= Senan of Laraghbrine =

Saint Senan of Laraghbrine (Laithrech-Briuin), County Kildare, was an Irish Christian monk who lived towards the end of the 6th century. His father was Fintan, son of Strened, son of Glinder, son of Corc, son of Conned, son of Aengus, son of Fieg, son of Mail, son of Carthage of the race of Eochaidh.

Senan's mother's name was Dediva (also called Editua or Dedi or Deidi or Deighe or Deidiu or Deaga), daughter of Tren, son of Dubhthach moccu Lughair, who was Chief Ollam of Ireland and royal poet of King Lóegaire mac Néill.

Senan founded the monastic settlement at Laraghbryan on lands owned by the O'Byrnes. Senan was a contemporary of Columba, and attended the Synod of Drumceat in 580.
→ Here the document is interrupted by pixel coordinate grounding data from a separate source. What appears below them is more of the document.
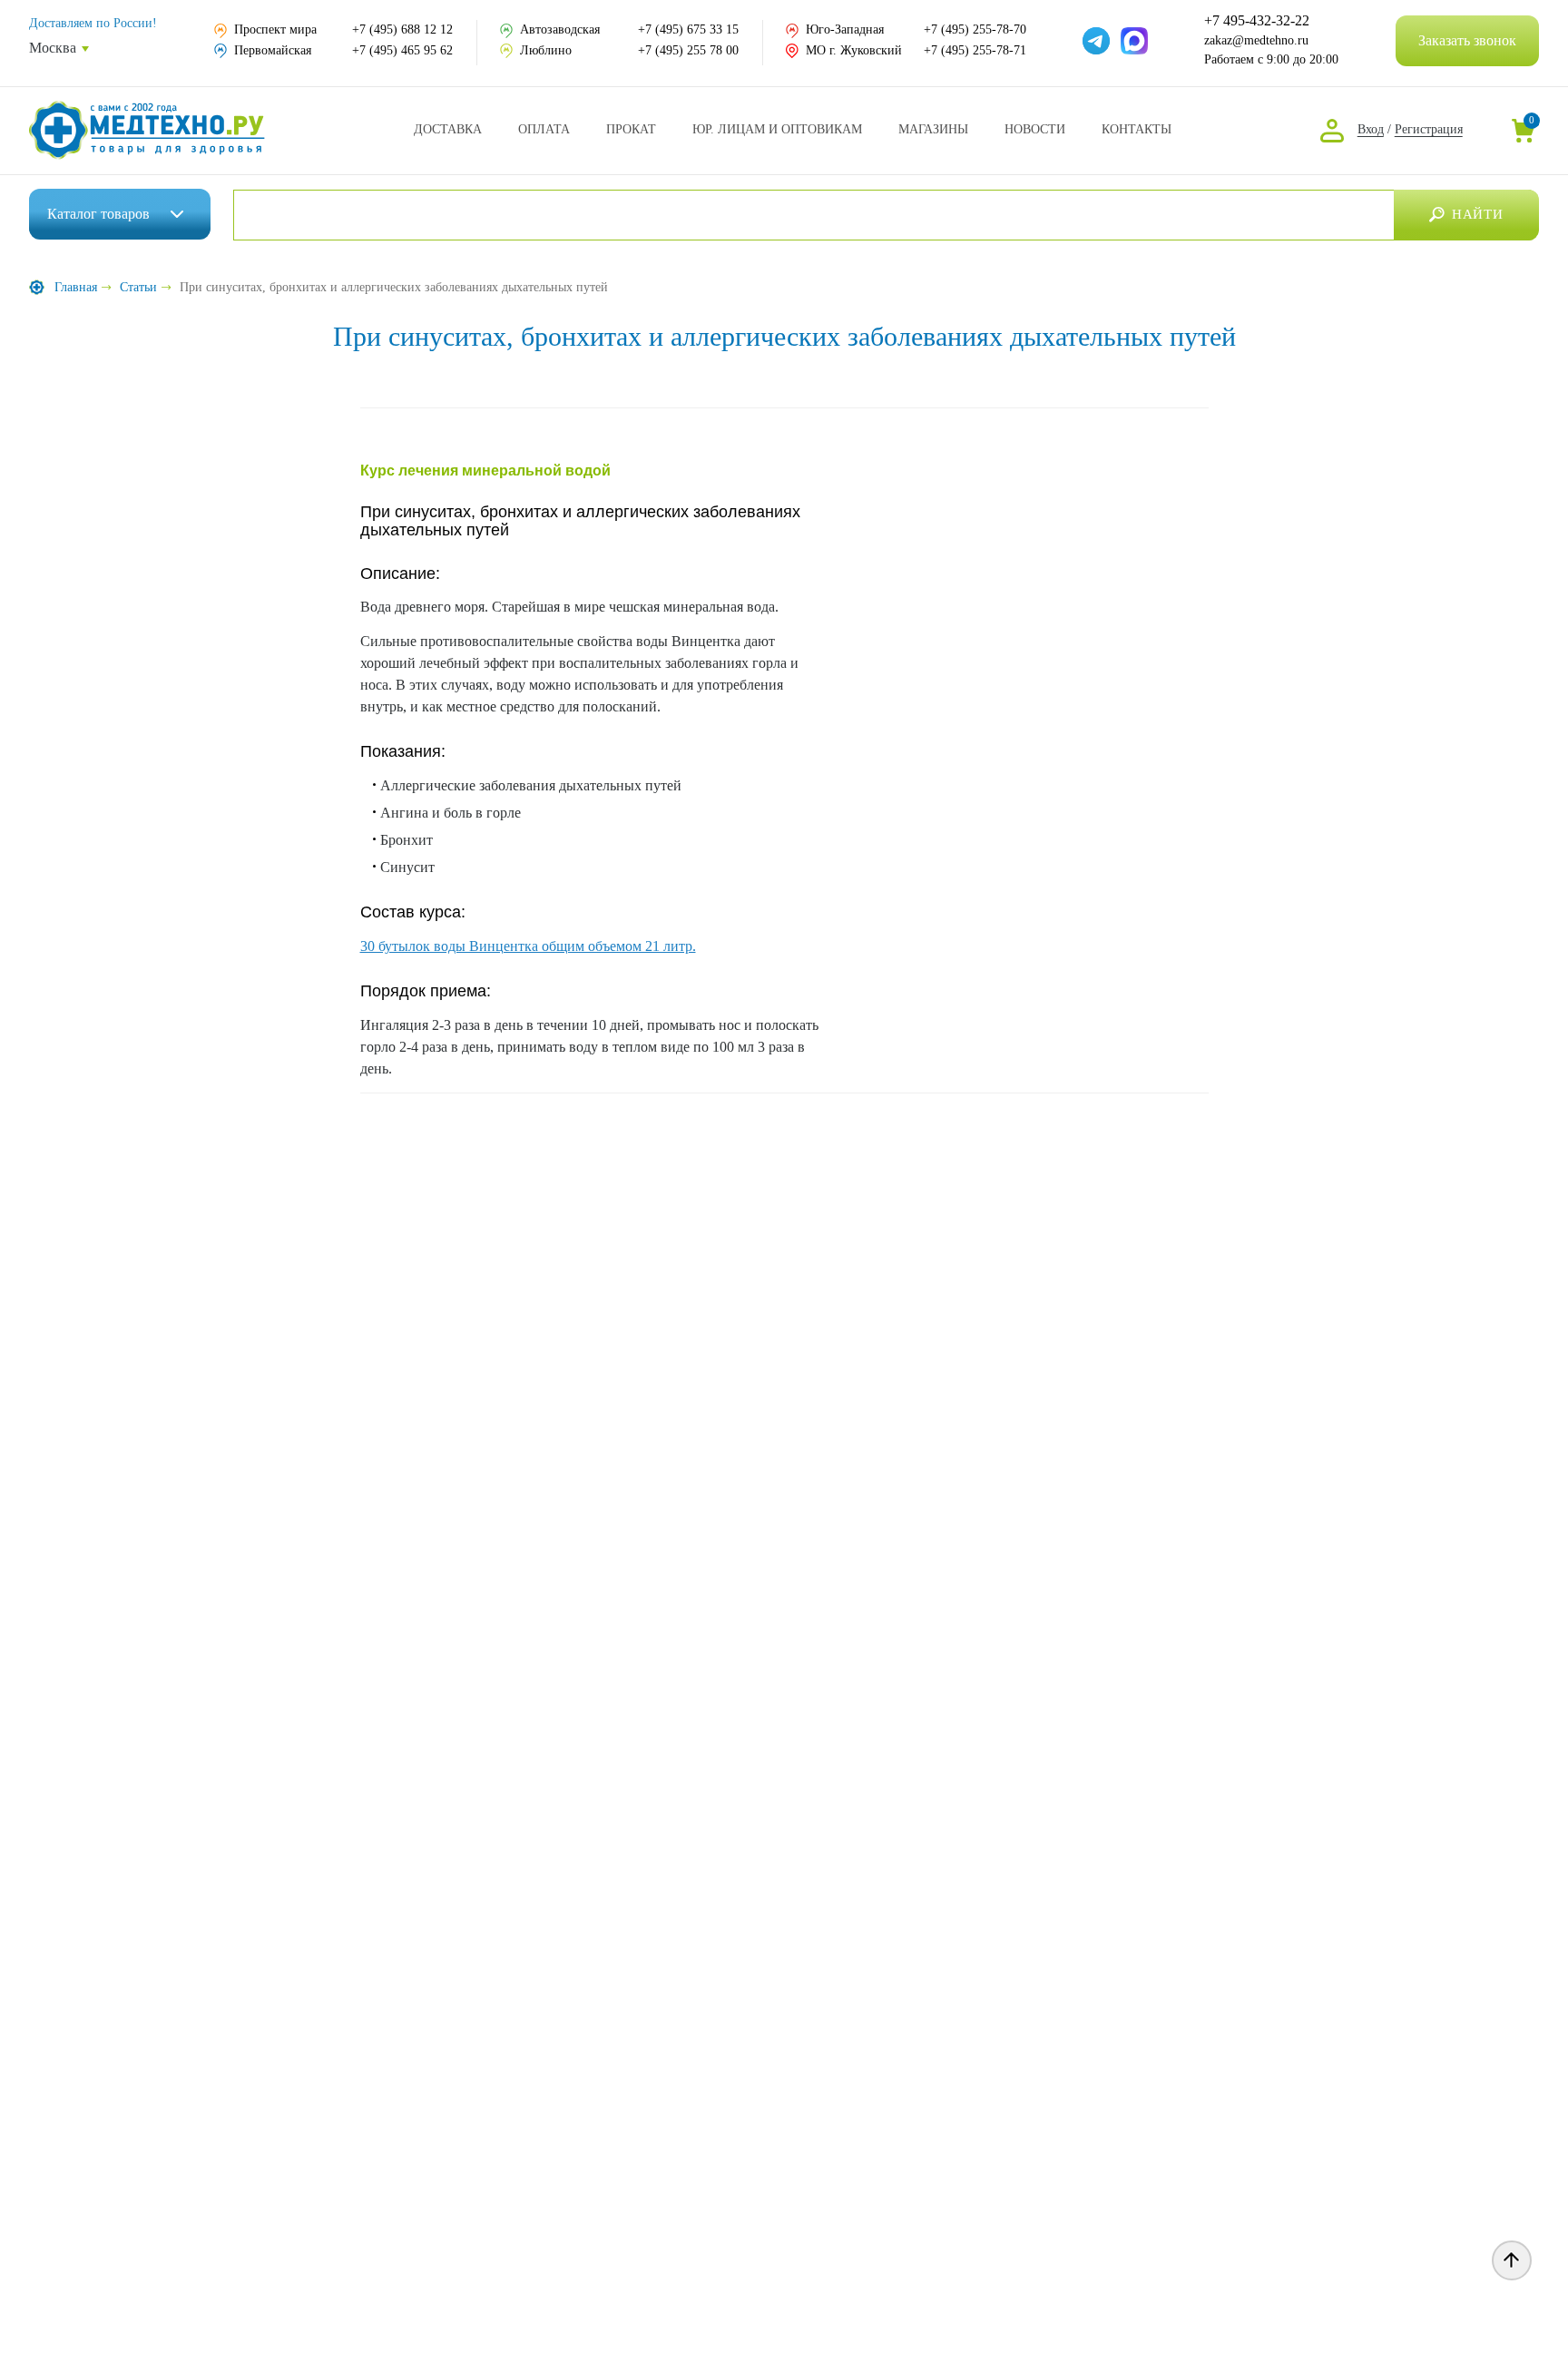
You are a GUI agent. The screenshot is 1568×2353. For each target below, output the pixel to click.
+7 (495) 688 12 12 (402, 29)
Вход (1370, 129)
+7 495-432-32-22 (1256, 21)
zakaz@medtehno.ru (1256, 40)
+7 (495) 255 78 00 (688, 50)
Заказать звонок (1467, 40)
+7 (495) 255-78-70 (975, 29)
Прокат (631, 129)
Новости (1034, 129)
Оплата (544, 129)
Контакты (1136, 129)
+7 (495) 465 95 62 (402, 50)
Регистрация (1429, 129)
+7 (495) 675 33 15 (688, 29)
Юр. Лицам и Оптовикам (777, 129)
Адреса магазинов (933, 129)
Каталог (98, 213)
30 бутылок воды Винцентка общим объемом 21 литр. (528, 946)
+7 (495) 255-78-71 (975, 50)
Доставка (448, 129)
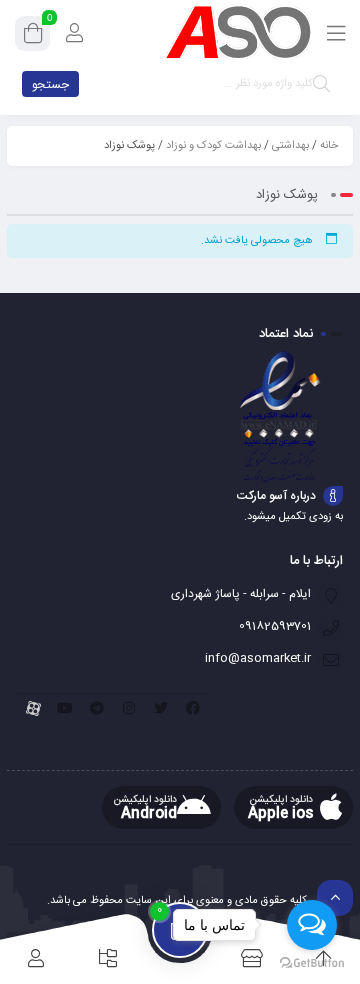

Dediva's other children were Saint Mainchín of Corann, son of Collan of Corann, Saint Diamaid the Just, son of Lugna, Saint Caillin, son of Niata, Saint Felim of Kilmore, son of Carill, Saint Daigh of Inniskeen, son of Carill, Saint Femia daughter of Carill and Senchán Torpéist, another Chief Ollam of Ireland. Saint Senan was the oldest of Dediva's famous children.

The Martyrology of Donegal gives his feastday as 2 September.